**REQUEST**
Give the data below as a Markdown table with the columns Row and Line, numbering each line and skipping blank ones. Omit the pictures from your answer.

**DATA ROWS**

::::::::::

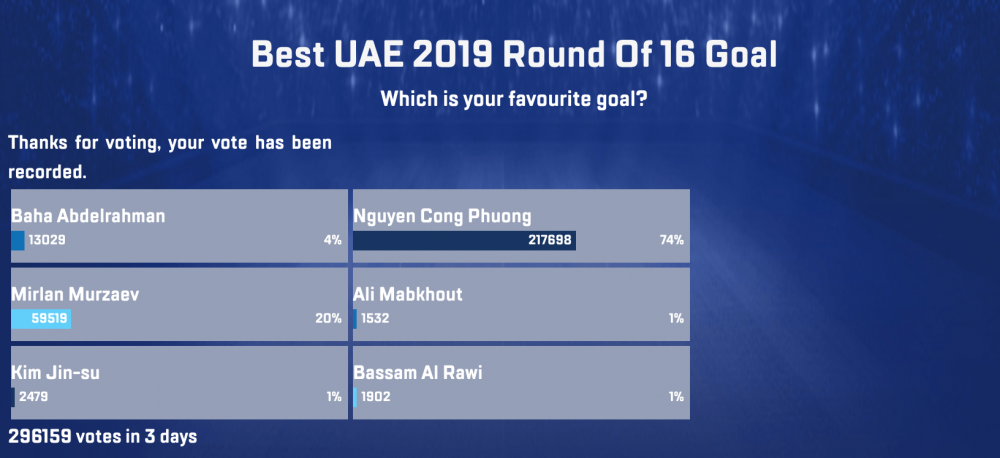Viewport: 1000px width, 458px height.
Task: Click the 20% result percentage
Action: pos(328,319)
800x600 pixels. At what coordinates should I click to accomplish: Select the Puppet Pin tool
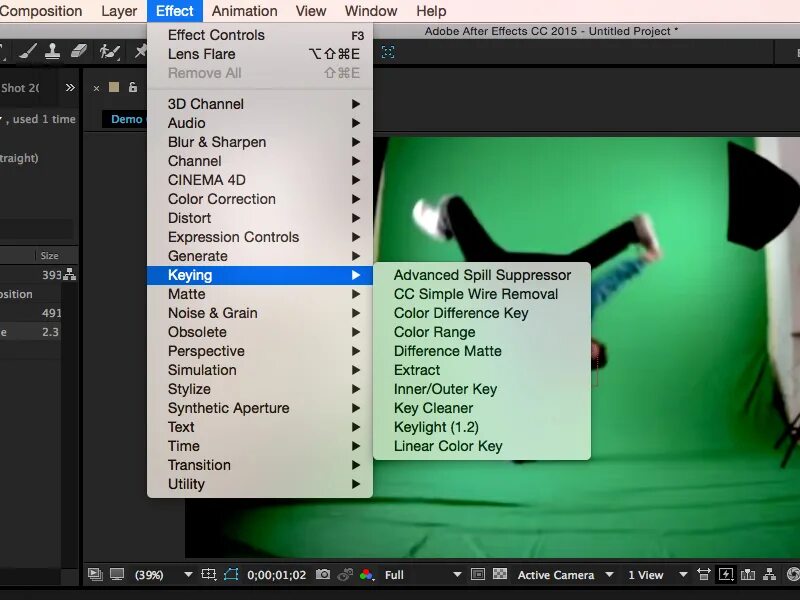point(141,51)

::::::::::

**TASK SOLUTION**
| Row | Line |
|---|---|
| 1 | Viewport: 1000px width, 458px height. |
| 2 | Task: Click the 20% result percentage |
| 3 | Action: pos(328,319) |
| 4 | 800x600 pixels. At what coordinates should I click to accomplish: Select the Puppet Pin tool |
| 5 | point(141,51) |